Author: St. Louis Public Library
Publisher:
Published: 1919
Total Pages: 698
ISBN-13:
DOWNLOAD EBOOK"Teachers' bulletin", vol. 4- issued as part of v. 23, no. 9-
Author: John L. (John Lloyd) Balderston
Publisher: Hardpress Publishing
Published: 2012-08-01
Total Pages: 122
ISBN-13: 9781290844086
DOWNLOAD EBOOKUnlike some other reproductions of classic texts (1) We have not used OCR(Optical Character Recognition), as this leads to bad quality books with introduced typos. (2) In books where there are images such as portraits, maps, sketches etc We have endeavoured to keep the quality of these images, so they represent accurately the original artefact.

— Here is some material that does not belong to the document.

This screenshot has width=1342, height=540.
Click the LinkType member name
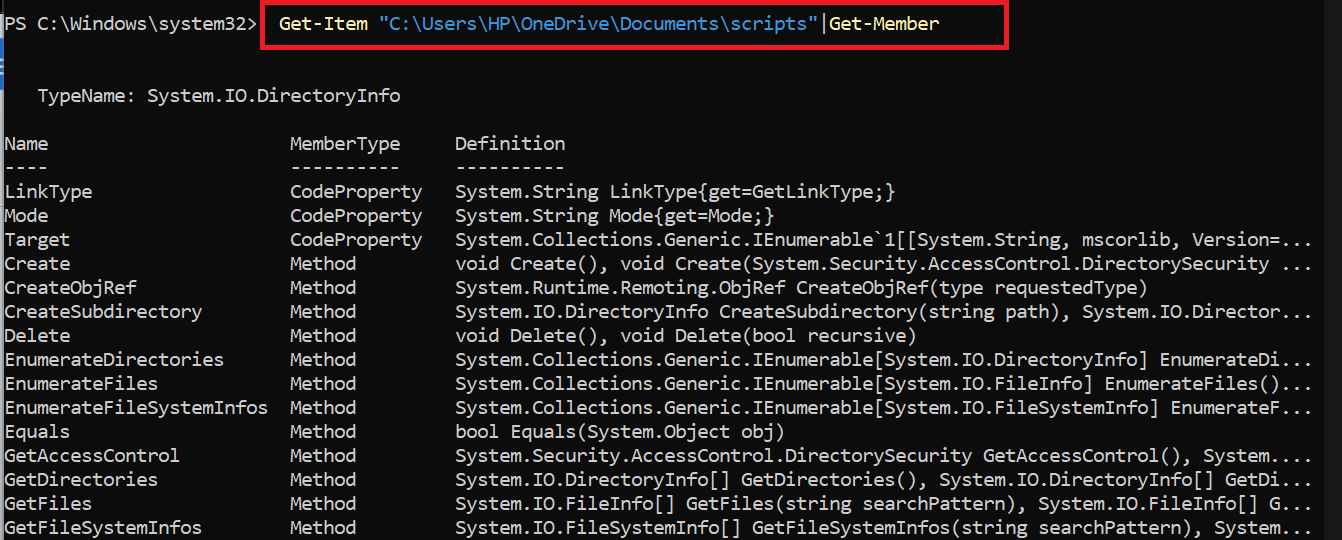coord(48,192)
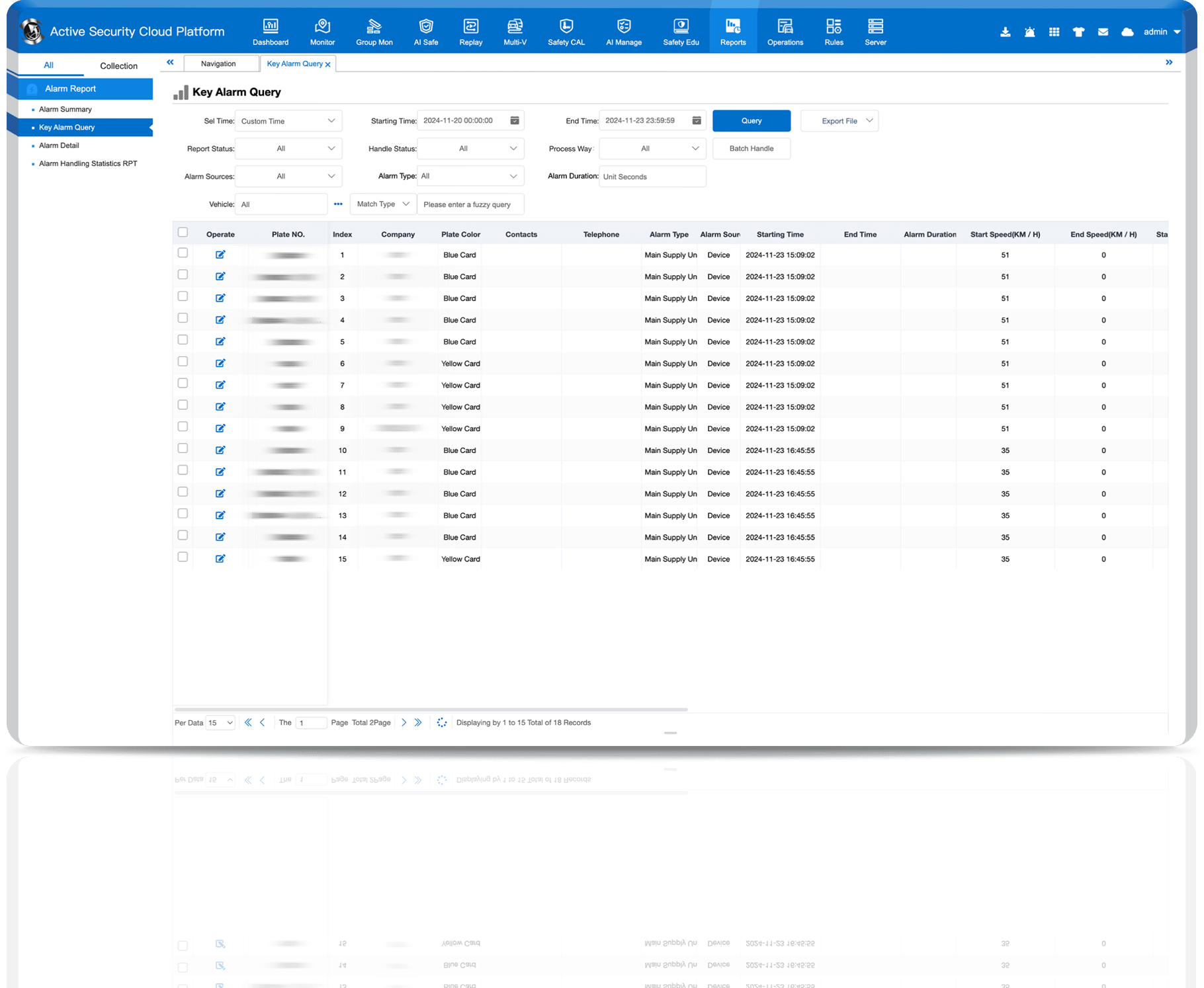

Although occasionally there may be certain imperfections with these old texts, we feel they deserve to be made available for future generations to enjoy.
Author: Jerome Loving
Publisher: Univ of California Press
Published: 2005-03-01
Total Pages: 558
ISBN-13: 9780520929111
DOWNLOAD EBOOKWhen Theodore Dreiser first published Sister Carrie in 1900 it was suppressed for its seamy plot, colloquial language, and immorality—for, as one reviewer put it, its depiction of "the godless side of American life." It was a side of life experienced firsthand by Dreiser, whose own circumstances often paralleled those of his characters in the turbulent, turn-of-the-century era of immigrants, black lynchings, ruthless industrialists, violent labor movements, and the New Woman. This masterful critical biography, the first on Dreiser in more than half a century, is the only study to fully weave Dreiser's literary achievement into the context of his life. Jerome Loving gives us a Dreiser for a new generation in a brilliant evocation of a writer who boldly swept away Victorian timidity to open the twentieth century in American literature. Dreiser was a controversial figure in his time, not only because of his literary efforts, which included publication of the brutal and heartbreaking An American Tragedy in 1925, but also because of his personal life, which featured numerous sexual liaisons, included membership in the communist party, merited a 180-page FBI file, and ended in Hollywood. The Last Titan paints a full portrait of the mature Dreiser between the two world wars—through the roaring twenties, the stock market crash, and the Depression—and describes his contact with important figures from Emma Goldman and H.L. Mencken to two presidents Roosevelt. Tracing Dreiser's literary roots in Hawthorne, Emerson, Thoreau, and especially Whitman, Loving has written what will surely become the standard biography of one of America's best novelists.